2. Evidentiary issue.
At trial, one of the officers testified that at the scene he relayed to his fellow officers that he "saw a hand-to-hand take place." The defendant did not object to this testimony. On appeal, he claims that this characterization amounted to improper expert testimony on an ultimate issue in the case, that is, whether an illegal transaction had occurred. See Commonwealth v. Canty, 466 Mass. 535, 541 (2013) (in operating under influence case, officer may testify that driver appeared intoxicated, but not that he was driving under influence). We disagree.

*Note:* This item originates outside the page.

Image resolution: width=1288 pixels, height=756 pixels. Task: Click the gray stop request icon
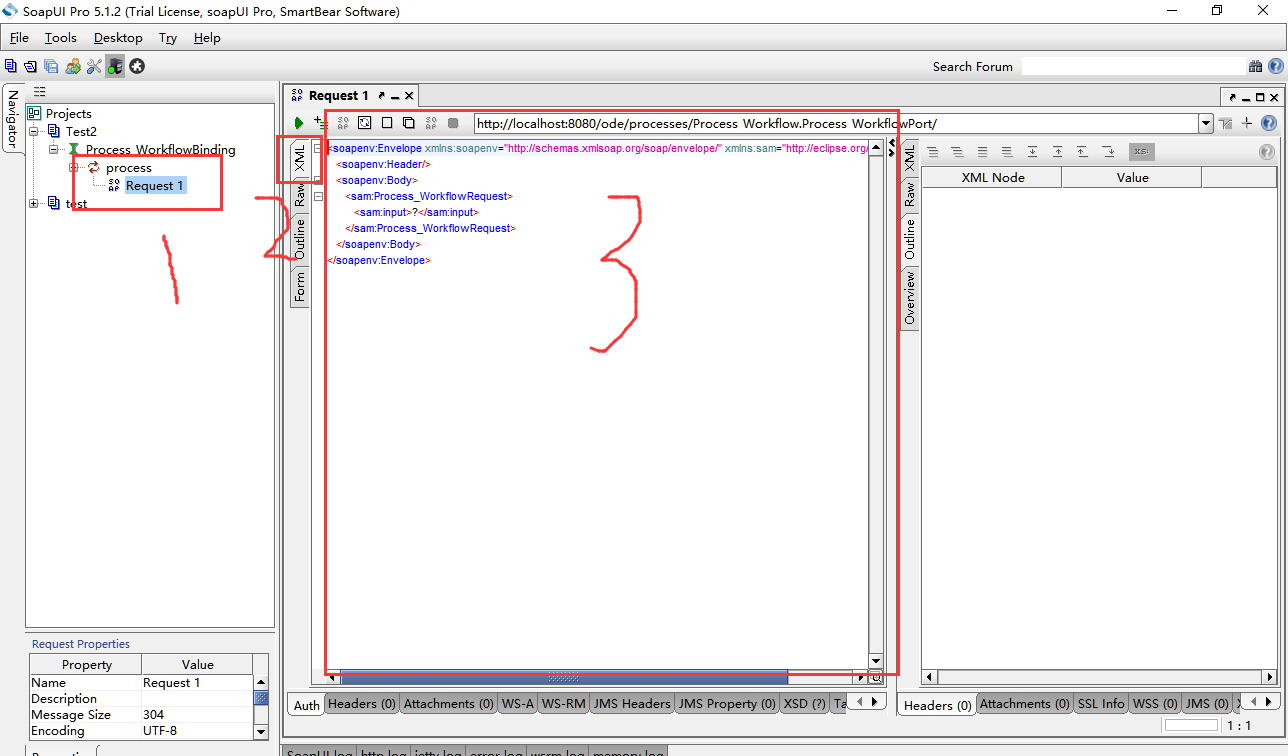pos(452,122)
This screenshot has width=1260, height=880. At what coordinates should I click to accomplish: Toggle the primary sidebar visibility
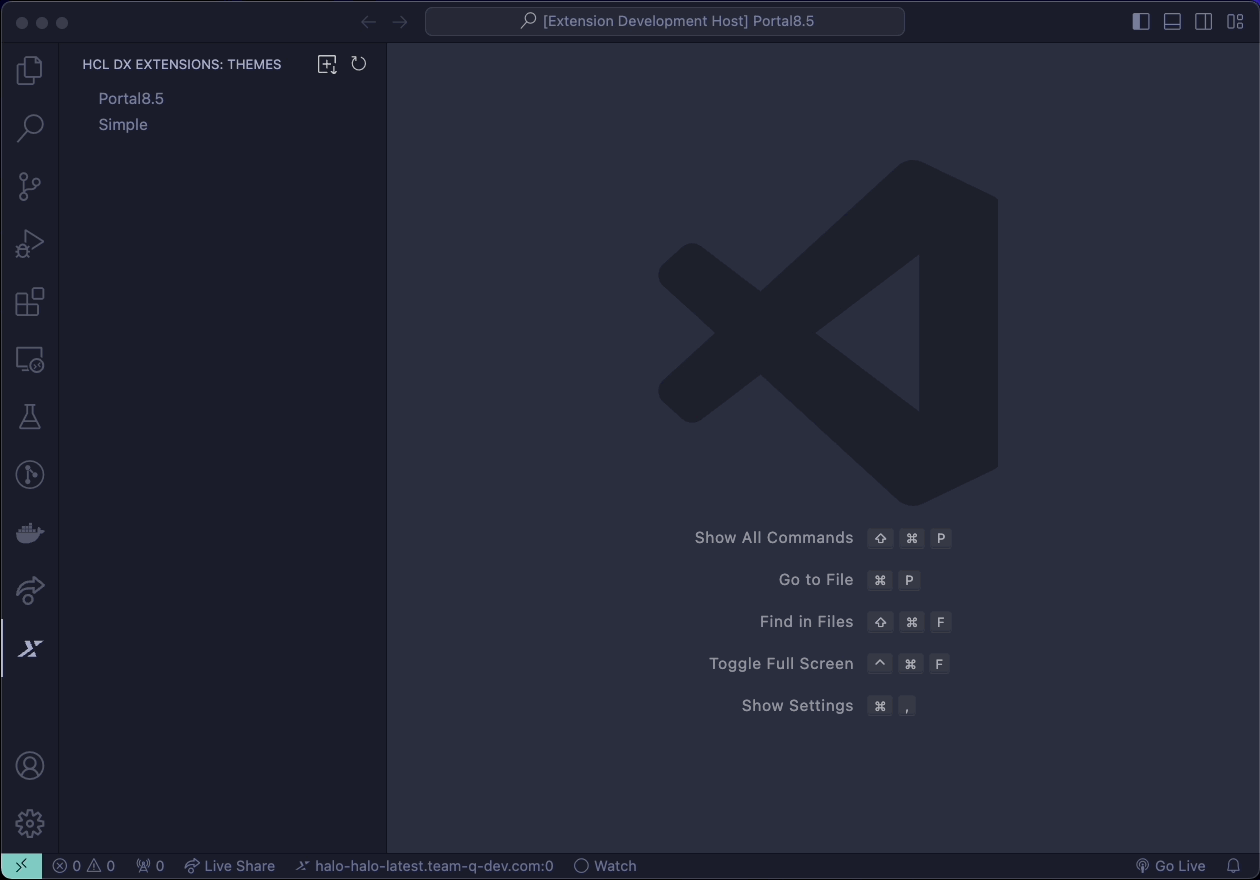pyautogui.click(x=1140, y=21)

We view the testimony as offering explanatory background for what occurred at the scene, not an opinion that the defendant's conduct amounted to a criminal offense. Moreover, police officers are given some latitude in applying their experience and training to help illuminate their observations. See, e.g., Commonwealth v. Caraballo, 81 Mass.App.Ct. 536, 539 (2012) ("police officer is permitted to rely on his training and experience and to give testimony that is explanatory and nonconclusory about the common characteristics of street-level narcotics transactions when it will be of assistance to the [fact finder]"). In addition, because this was a bench trial, any concerns that the fact finder would be unduly influenced by a witness's expression of an opinion as to a defendant's guilt is, at a minimum, much less present. We not only presume that the trial judge understood that it was ultimately his job to determine whether the defendant had distributed heroin, but also, comments the judge made during the trial demonstrate that he was particularly sensitive to this issue.
During cross-examination, the officer continued to refer to his having observed a "hand-to-hand." This prompted the Commonwealth itself to object. The judge assured the Commonwealth that he "c[ould] ignore [the characterizations]," while adding that "if a jury were here, there would be more of a caution."
Finally, even if the testimony were viewed as improper, it did not create a substantial risk of a miscarriage of justice. The evidence against the defendant was quite strong. For example, the testimony from the two individuals that they had just purchased three grams of heroin from the defendant for $150 was corroborated by the discovery of the $150 in cash found in the car's cupholder. In addition, defense counsel conducted an aggressive cross-examination of exactly what the testifying officer could observe from his vantage point. We are confident that the officer's reference to having seen a "hand-to-hand" did not sway the judge's finding. See Commonwealth v. Soto, 45 Mass.App.Ct. 109, 114 (1998) ("unlikely" that officer's unobjected-to testimony that he believed that he had just seen drug transaction would, on its own, create substantial risk of miscarriage of justice).
By the Court
The panelists are listed in order of seniority.